Republican Rep. Steve King of Iowa tweeted his support today of the idea that “mixing cultures” leads to a lower quality of life. The Internet backlash was immediate. But here’s my question. Should leaders be forced to be pro-diversity?
He does represent a state in this union where diverse people reside. It stands to reason that if he feels this way, he will not make political decisions that benefit all of his constituents. In fact, given his attitude and belief system, he likely will make decisions that benefit one or more groups over others, and he may even seek out ways to hurt those groups with whom he has a problem.
So, should he be punished for that tweet? Should he be forced to resign for his implied beliefs? Before you jump in with the resounding yes, think about it for a second.
King is entitled to his beliefs even if we don’t agree with them. It’s one of the rights given to him by the government that he represents. Free speech is also one of our rights, and he’s exercising it in a platform created for just this kind of sharing and discourse. And honestly? I’d rather he be completely honest about how he feels about diversity, inclusion, minorities, racial mixing, the gamut.
My motto in racial matters has always been, it’s better to know than not to know. If I know who you are and what you believe, I know how to treat you, and I can make some reasonable assumptions about how you might treat me. I dislike the idea of anyone, even a racist, being forced to fake the funk because he or she will be crucified by public opinion.
That may sound strange, but for me it’s the same as if, as a black woman I have to pretend to like a racist or gender-biased person for appearances sake. That, to me, is a form of assault/abuse. I have no energy to pretend anything, nor do I have any desire to do so. I want to live a life of rigorous honesty, and my personal and professional integrity are wrapped up in my image as a straight shooter who can always be counted on to give an honest assessment of any situation.
Now, the civilian scenario I just laid out for you is a far cry from anything affiliated with an elected official, and that is the sticky part in this thing with King. He holds a prominent and powerful place in a public office. One he was elected to by a body of people who have a reasonable expectation that he will act in the best interests of all of his constituents, not just the ones he finds racially acceptable.
He’s not, for instance, the leader of a public or private company where board members or the cult of consumer opinion could put the kibosh on certain types of behavior.
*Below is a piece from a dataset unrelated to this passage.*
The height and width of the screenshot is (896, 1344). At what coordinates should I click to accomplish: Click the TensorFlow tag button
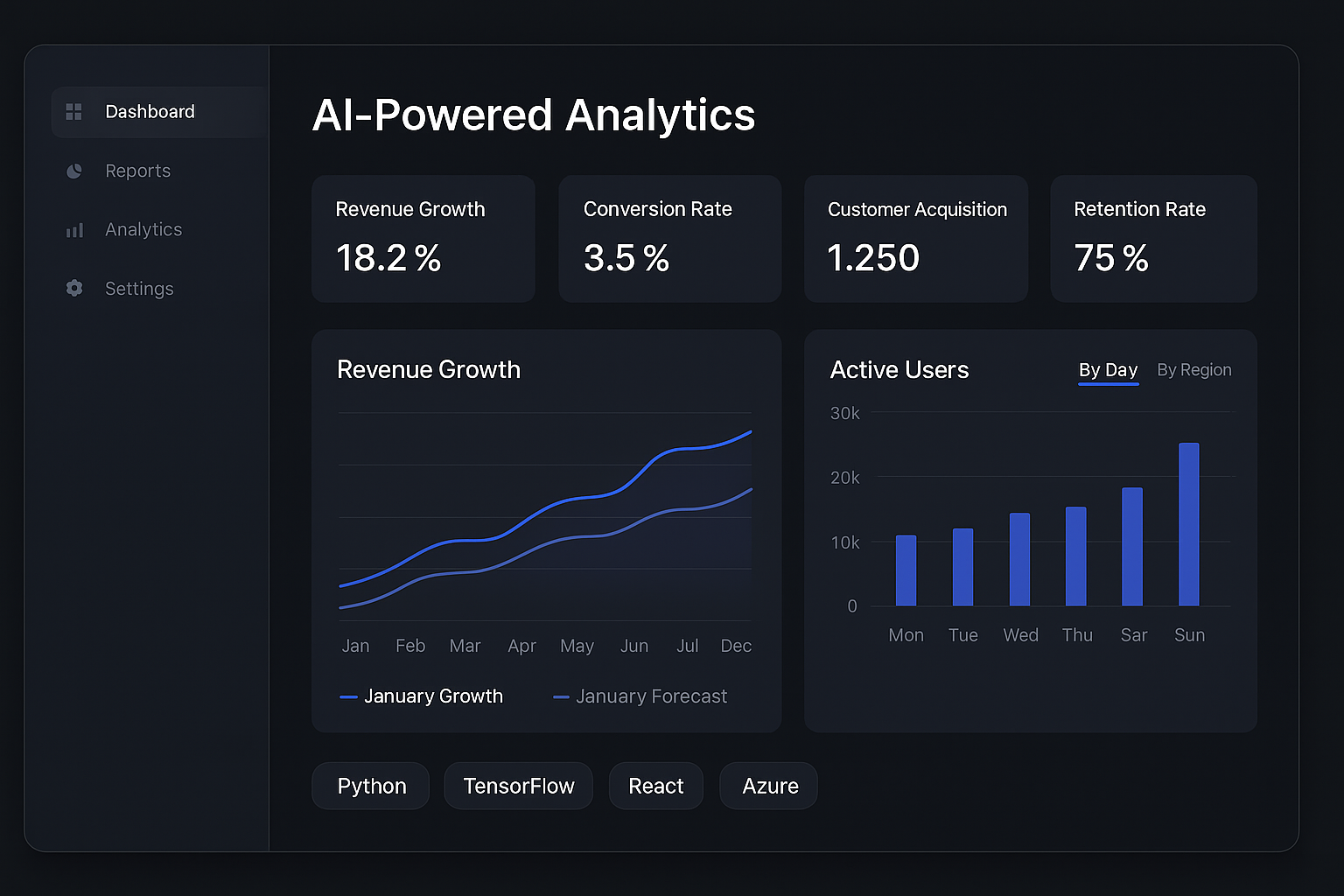pos(518,786)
I think this is a much easier question to answer when the leader in question is associated with a brand or a product rather than a government. We can make that choice to reward or punish far more easily. It’s a matter of buy or not buy. Making the choice between right or wrong is almost irrelevant once the public has spoken and cast its vote with disposable income.
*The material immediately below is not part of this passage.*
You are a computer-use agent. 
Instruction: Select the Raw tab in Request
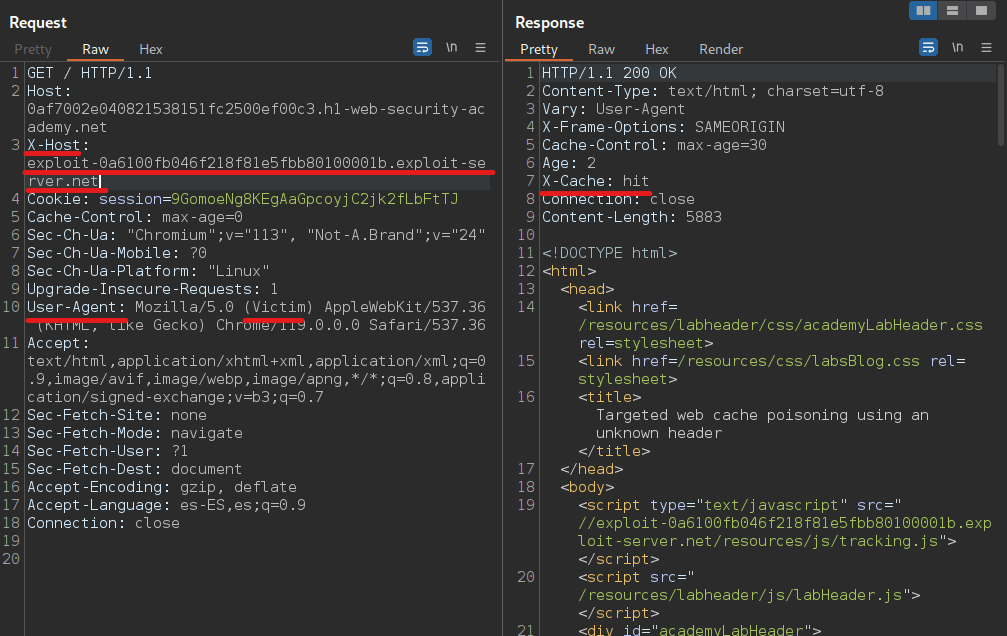tap(96, 49)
Granted, voters can handle the situation similarly the next time King is up for re-election. But Senators are in office for years, six per term if I’m not mistaken. That’s a long time to wait to remove someone who has made it crystal clear that they’re not here for everyone they’ve pledged to represent.
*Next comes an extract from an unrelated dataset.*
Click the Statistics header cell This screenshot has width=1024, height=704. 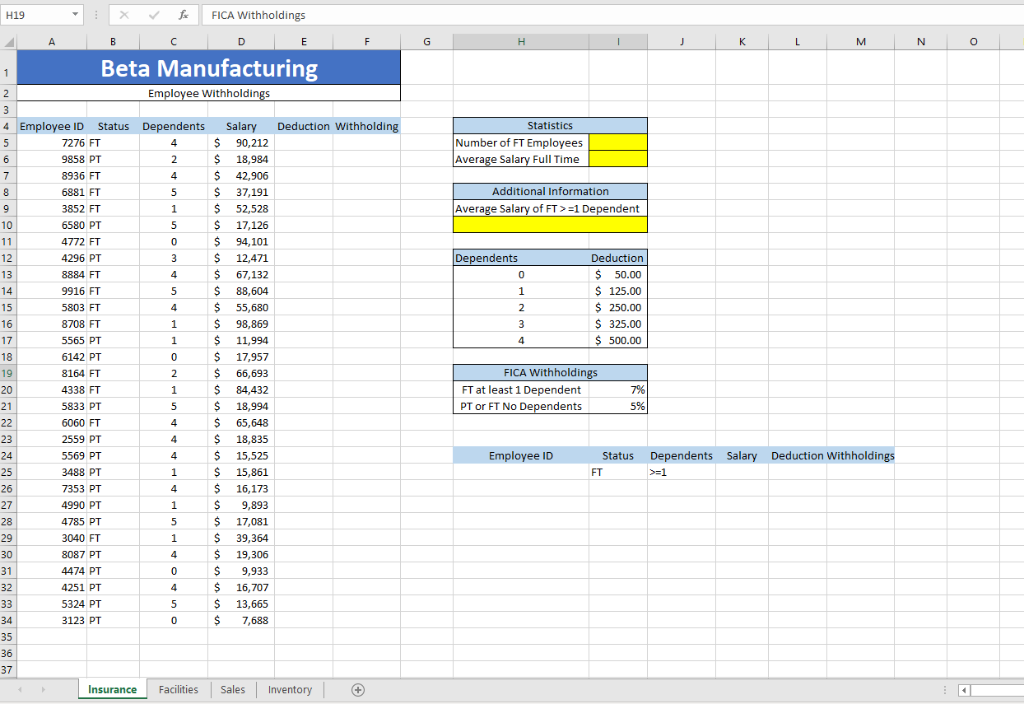point(549,125)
So, no I don’t think leaders should be forced to be pro-diversity. Everyone’s entitled to think and believe what they like. But when it comes down to elected officials, we definitely need higher standards, and as voters we need to more thoughtful about our choices, knowing how long-reaching the repercussions of those choices can be.
Further, let’s not come down so hard on those whose belief systems may fall outside of what we find acceptable. Don’t bash them into oblivion for sending out dodgy ass tweets. Let’s thank them for their honesty and file those nuggets away. Let them get comfortable “bringing their whole self to work.” After all, don’t you want to know who you’re really voting for?
And if we do know, and we vote for those people – any people – anyway? Well, that’s on us. We have to deal. It’s why the power to vote can’t be taken lightly. Your vote – or your purchasing power or brand support/endorsement – can mean the difference between a racist, homophobic, gender biased or any other anti-type sitting in the big chair making the calls, or someone who has made it clear that they are a man or woman of the people – all people.
But I’ll never say force a square peg into a round hole, certainly not just for appearances sake. That’s why we have so many problems with inclusion now. You can’t force the “right” way of thinking or behaving. We’re not dealing with children. These are adults. Right is subjective, based on age, experience, socioeconomics, education, and most of all, choice.
It’s a complicated business. If we don’t push the issues around diversity and inclusion things won’t change. But if we push too hard or push in the wrong way, we risk doing just as much damage. Things go under cover, and then we can’t even fight; we don’t know who or what is the enemy.
I wish I was smart enough to figure out the right way to handle things, some definitive moves we could make that go beyond discourse and debate, to remove racism and gender bias from the political system, from any system. But all I can do is talk about it, or vote about it, or spend or withhold our valuable dollars. And I’m thankful every single day that those things can and do lead to choice and to change.